Los que pertenecen
a la cultura originada por el cristianismo puede que no entiendan por qué,
mientras evolucionan constantemente hacia una forma de vivir más complaciente con
la transgresión de las normas religiosas, el islamismo se radicaliza
permanentemente.
Como distintivo
genético, el Islam nació ya con el instinto dogmático de obligar por la fuerza
a aceptar su credo.
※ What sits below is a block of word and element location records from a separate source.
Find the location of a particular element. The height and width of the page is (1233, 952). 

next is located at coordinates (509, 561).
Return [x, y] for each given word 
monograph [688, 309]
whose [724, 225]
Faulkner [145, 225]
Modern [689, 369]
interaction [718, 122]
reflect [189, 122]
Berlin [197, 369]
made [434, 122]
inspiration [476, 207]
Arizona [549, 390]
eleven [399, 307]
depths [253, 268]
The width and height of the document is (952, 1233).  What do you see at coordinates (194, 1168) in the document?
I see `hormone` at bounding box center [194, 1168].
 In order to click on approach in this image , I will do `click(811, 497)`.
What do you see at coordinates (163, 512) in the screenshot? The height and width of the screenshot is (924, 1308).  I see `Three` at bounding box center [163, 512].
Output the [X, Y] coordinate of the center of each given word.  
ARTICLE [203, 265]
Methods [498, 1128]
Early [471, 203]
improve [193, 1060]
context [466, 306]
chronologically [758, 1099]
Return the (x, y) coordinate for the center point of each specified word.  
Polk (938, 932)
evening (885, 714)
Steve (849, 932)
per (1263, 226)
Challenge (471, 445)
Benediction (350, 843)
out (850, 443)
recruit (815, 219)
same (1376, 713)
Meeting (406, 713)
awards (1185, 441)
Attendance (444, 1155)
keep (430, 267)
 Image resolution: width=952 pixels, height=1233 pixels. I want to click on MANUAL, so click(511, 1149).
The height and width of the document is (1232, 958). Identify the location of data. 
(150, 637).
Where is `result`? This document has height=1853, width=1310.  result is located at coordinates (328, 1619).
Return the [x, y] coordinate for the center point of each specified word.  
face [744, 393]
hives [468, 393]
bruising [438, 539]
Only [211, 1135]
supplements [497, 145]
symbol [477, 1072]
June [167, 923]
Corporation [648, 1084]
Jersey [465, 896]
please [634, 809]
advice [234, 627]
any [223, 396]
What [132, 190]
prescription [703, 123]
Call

Fue así como el profeta sometió a las tribus nómadas
politeistas de Arabia y como, a la muerte del profeta y a cuenta de su
sucesión, se originó la primera escisión, que todavía pervive y en la que sus
miembros siguen enfrentados: chiies y suníes.
Con tanta o mayor
saña que a los infieles, los musulmanes persiguen a los que su imán haya
declarado herejes del Islam.
El imán lo es no en
virtud de sus conocimientos certificados por ninguna instancia religiosa
superior, sino por los seguidores que aglutine en torno suyo para rezar el
libro sagrado e interpretar sus mandatos.
A la luz de eso,
las invasiones musulmanas en España después de ser ocupada por los
norteafricanos—seguramente en un proceso muy similar al que se está produciendo
en Europa ahora—lo hicieron para regenerar a sus correligionarios de Al
Andalus, cuya molicie los había apartado del fiel cumplimiento de los deberes
de su fé.
Coincidiendo con
la revolución que fué para la cultura basada en el cristianismo la ilustración
y el reemplazo de la fé por la razón en la toma de decisiones, el Islam también
vivió una transformación, cuyos efectos perduran: la que encabezada por Saud y
Wahab en Arabia forzó a los creyentes a retornar a las costumbres y prácticas
más tradicionalmente implacables.
Como norma, los
creyentes han liberalizado paulatinamente la observación de su credo y la
práctica de sus normas a medida que los placeres a su alcance hacía su vida más
amena para acabar, siempre a la fuerza, volviendo a la austeridad y el rigor
originales, obligados por la fuerza de los seguidores de algún imán radical.